• Task description
Rewrite the items from the line containing "Open Flow Status three-dot menu" through the end of the items, replacing "three-dot menu" with "kebab menu" and leaving everything else unchanged. Omit the pictures from your answer.

#### Data for processing

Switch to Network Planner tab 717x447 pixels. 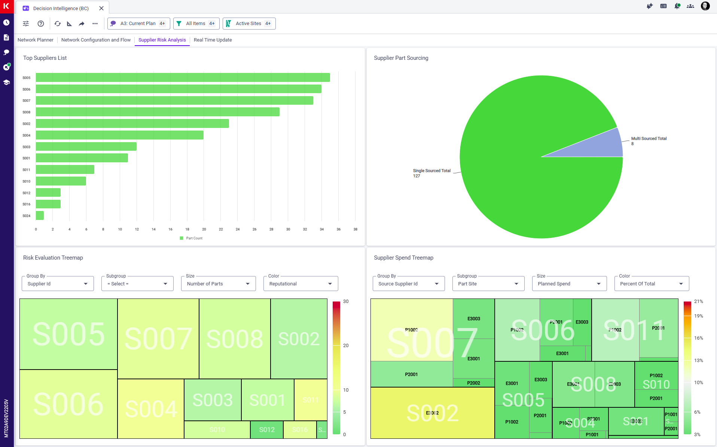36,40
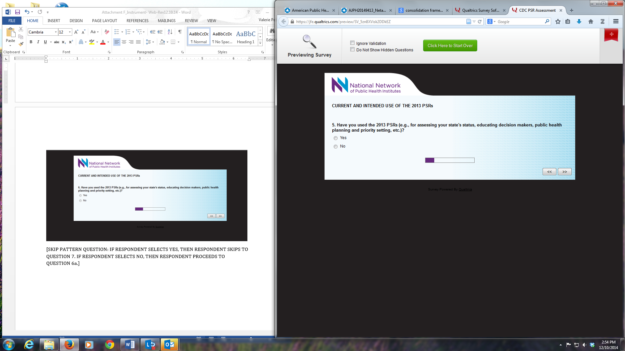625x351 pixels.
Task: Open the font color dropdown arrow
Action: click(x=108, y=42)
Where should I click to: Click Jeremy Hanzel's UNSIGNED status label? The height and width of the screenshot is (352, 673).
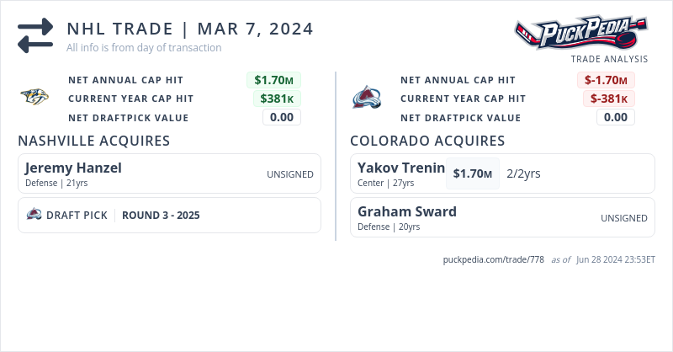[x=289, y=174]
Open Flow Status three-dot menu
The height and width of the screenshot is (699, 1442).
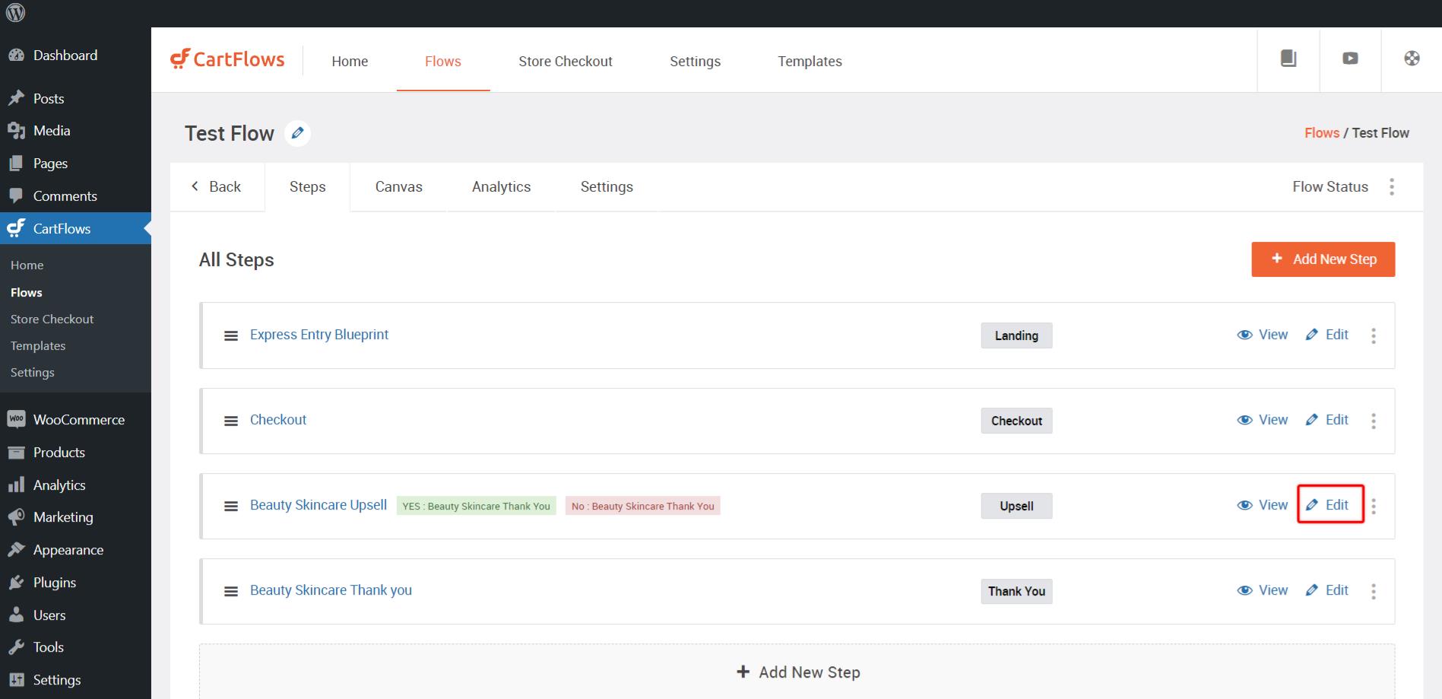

########

• Complete output
Open Flow Status kebab menu
The height and width of the screenshot is (699, 1442).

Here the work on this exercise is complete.